Open-source time-series metrics monitoring and graphing tool

Graphite is an open-source monitoring tool that stores numeric time series data and renders graphs on demand. It was developed at Orbitz Worldwide by Chris Davis and released as open-source software in 2008. Graphite does not collect metrics itself; it receives data pushed from collection agents such as collectd, StatsD, or Telegraf, stores it in its Whisper database, and provides a web-based API for querying and rendering graphs.

Graphite is used in production by companies including Ford Motor Company, Booking.com, GitHub, Etsy, The Washington Post, and Electronic Arts. It influenced the design of later monitoring systems; Grafana was originally built as a dashboard frontend for Graphite, and Prometheus adopted a similar metrics naming convention.

== Architecture ==
Graphite consists of three components:

=== Carbon ===
Carbon is a set of daemons written in Python using the Twisted networking framework. Carbon listens for incoming metrics data on TCP or UDP sockets (by default on port 2003 using a plaintext protocol, or port 2004 using a pickle protocol). It buffers data points in memory and flushes them to Whisper database files on disk. In high-volume environments, multiple Carbon relay and cache processes can be run to distribute load across servers.

=== Whisper ===
Whisper is a fixed-size database file format for time-series data, similar in concept to RRDtool's round-robin archives. Each Whisper file stores a single metric at multiple retention levels (for example, one-minute resolution for 24 hours and one-hour resolution for one year). When a data point arrives, Whisper writes it to all applicable archives. Unlike RRDtool, which uses weighted interpolation when multiple data points fall within the same interval, Whisper uses a "last value wins" approach, overwriting any prior value in the same time slot.

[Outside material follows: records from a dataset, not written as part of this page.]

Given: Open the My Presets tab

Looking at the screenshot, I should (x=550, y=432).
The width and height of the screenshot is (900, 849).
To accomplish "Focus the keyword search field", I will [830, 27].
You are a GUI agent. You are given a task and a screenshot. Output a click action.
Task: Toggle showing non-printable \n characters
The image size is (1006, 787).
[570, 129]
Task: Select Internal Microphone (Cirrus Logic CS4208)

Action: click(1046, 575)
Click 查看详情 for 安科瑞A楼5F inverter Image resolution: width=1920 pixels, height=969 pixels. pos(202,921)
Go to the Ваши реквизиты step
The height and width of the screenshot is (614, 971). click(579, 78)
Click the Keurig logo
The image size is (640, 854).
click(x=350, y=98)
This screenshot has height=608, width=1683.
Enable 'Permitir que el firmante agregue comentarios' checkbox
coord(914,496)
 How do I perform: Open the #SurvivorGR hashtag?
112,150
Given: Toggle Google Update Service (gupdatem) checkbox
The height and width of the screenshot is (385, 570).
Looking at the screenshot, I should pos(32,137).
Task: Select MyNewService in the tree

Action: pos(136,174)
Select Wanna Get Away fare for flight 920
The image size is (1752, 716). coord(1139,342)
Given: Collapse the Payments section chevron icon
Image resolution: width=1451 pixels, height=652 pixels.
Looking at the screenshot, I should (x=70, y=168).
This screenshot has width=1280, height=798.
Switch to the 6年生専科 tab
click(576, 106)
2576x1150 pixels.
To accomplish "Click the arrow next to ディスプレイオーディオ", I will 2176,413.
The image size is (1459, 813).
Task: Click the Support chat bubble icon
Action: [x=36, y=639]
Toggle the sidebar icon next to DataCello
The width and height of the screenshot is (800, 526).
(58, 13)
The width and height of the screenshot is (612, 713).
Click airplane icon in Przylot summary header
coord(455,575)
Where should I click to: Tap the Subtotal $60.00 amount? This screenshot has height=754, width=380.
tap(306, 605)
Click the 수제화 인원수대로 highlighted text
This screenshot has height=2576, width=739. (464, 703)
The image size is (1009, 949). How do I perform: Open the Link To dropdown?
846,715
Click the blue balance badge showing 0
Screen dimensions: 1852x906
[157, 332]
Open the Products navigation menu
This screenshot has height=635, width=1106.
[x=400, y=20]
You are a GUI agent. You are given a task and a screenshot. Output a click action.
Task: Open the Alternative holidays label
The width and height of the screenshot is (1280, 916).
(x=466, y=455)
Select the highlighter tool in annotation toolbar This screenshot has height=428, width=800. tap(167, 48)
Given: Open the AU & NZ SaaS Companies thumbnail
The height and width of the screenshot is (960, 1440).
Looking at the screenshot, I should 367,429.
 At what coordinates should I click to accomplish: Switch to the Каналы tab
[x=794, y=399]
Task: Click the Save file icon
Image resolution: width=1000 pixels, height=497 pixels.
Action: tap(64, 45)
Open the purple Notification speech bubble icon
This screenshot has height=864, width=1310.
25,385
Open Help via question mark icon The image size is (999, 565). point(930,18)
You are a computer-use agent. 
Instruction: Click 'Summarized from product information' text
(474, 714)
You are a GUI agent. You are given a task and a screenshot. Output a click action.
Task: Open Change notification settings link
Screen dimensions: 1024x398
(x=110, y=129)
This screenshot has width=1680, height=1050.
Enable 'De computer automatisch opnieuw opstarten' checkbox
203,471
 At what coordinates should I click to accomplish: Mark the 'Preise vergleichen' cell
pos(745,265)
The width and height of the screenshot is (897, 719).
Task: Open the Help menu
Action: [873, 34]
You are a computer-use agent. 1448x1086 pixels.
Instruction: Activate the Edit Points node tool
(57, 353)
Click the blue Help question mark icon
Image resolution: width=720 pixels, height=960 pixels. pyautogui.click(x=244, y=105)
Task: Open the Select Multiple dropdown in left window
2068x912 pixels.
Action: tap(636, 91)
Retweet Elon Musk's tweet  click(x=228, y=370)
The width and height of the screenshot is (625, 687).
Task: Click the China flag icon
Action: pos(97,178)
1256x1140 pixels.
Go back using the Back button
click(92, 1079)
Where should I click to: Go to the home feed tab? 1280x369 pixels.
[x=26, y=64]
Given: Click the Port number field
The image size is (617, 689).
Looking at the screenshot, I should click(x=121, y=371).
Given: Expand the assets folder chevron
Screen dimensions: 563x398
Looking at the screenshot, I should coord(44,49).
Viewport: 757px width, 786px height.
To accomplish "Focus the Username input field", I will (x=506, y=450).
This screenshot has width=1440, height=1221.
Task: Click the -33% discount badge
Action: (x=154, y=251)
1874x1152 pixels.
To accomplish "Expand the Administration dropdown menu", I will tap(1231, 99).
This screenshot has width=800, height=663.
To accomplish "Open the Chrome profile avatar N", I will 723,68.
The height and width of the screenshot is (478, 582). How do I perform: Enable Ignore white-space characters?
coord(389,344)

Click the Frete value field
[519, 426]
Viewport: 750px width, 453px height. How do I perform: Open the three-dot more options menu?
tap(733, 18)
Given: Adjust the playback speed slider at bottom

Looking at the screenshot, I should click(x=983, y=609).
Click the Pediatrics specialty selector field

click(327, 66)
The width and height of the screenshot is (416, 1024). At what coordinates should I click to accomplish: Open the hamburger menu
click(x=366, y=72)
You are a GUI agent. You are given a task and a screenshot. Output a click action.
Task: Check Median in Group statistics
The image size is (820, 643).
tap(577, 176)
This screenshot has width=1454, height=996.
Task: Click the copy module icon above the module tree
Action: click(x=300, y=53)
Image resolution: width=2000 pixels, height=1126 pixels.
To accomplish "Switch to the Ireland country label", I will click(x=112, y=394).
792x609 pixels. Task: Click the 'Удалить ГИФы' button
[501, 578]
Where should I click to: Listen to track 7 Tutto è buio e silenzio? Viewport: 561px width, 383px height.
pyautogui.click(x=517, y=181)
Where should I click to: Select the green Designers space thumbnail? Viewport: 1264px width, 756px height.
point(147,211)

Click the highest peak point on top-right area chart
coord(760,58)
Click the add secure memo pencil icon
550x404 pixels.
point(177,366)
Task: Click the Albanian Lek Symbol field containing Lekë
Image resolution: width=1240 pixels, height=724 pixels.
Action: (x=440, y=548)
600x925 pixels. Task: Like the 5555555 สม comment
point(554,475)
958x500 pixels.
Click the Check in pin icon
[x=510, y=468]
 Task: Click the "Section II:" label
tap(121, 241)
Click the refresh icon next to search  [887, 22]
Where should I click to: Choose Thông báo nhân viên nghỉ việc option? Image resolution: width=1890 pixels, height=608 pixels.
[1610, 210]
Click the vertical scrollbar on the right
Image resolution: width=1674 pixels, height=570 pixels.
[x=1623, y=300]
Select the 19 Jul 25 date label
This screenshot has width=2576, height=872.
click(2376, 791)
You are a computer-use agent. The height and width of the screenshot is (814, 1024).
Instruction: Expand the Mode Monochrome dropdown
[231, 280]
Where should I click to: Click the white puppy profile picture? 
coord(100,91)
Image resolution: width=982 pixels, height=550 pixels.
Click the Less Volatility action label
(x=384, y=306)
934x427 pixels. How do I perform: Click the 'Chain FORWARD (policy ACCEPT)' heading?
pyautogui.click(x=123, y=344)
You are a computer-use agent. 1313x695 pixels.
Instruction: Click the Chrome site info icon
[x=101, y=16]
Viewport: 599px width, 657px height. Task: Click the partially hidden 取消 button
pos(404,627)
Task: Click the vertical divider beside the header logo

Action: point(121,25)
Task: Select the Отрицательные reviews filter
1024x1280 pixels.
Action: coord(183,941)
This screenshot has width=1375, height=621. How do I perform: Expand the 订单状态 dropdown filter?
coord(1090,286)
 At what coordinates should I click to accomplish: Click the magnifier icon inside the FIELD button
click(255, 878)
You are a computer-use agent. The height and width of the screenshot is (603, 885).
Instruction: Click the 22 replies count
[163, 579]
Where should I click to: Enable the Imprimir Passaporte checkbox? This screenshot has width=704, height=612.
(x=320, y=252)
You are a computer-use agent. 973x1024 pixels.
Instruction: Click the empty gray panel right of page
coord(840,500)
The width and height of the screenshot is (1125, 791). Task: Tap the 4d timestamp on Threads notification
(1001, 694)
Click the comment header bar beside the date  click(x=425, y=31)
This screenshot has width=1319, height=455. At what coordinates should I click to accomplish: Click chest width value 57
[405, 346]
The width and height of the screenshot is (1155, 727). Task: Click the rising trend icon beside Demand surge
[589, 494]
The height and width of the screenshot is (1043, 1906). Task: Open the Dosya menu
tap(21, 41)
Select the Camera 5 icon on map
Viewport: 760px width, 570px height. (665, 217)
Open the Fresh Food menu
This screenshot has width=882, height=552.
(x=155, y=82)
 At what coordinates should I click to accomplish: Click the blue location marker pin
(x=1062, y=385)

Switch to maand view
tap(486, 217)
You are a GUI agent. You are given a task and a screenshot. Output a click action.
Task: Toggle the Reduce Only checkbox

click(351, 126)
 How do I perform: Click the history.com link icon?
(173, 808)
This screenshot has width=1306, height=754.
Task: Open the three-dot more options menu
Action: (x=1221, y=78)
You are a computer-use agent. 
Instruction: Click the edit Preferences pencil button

Because Whisper files are fixed-size (allocated at creation), storage requirements are predictable and the database does not grow over time. However, schema changes require recreating files, and random I/O patterns from many small files can strain disk performance in large installations.

=== Graphite web application ===
The web application, built on Django, provides an HTTP API for querying metrics and rendering graphs. It supports a function-based query language for transforming and combining time-series data (averaging, summing, applying moving averages, calculating derivatives, and similar operations). Graphs can be rendered as PNG images using the Cairo library, or as JSON data for consumption by external dashboards such as Grafana.

== Alternatives and successors ==
Several time-series storage systems have been developed as alternatives to Graphite's Whisper backend:

- Cyanite and carbon-c-relay -- drop-in Carbon replacements for higher throughput.
- InfluxDB -- a purpose-built time series database that can receive Graphite-format metrics.
- Prometheus -- a pull-based monitoring system with its own storage engine and query language (PromQL).
- Grafana Mimir -- a horizontally scalable, Prometheus-compatible metrics backend developed by Grafana Labs.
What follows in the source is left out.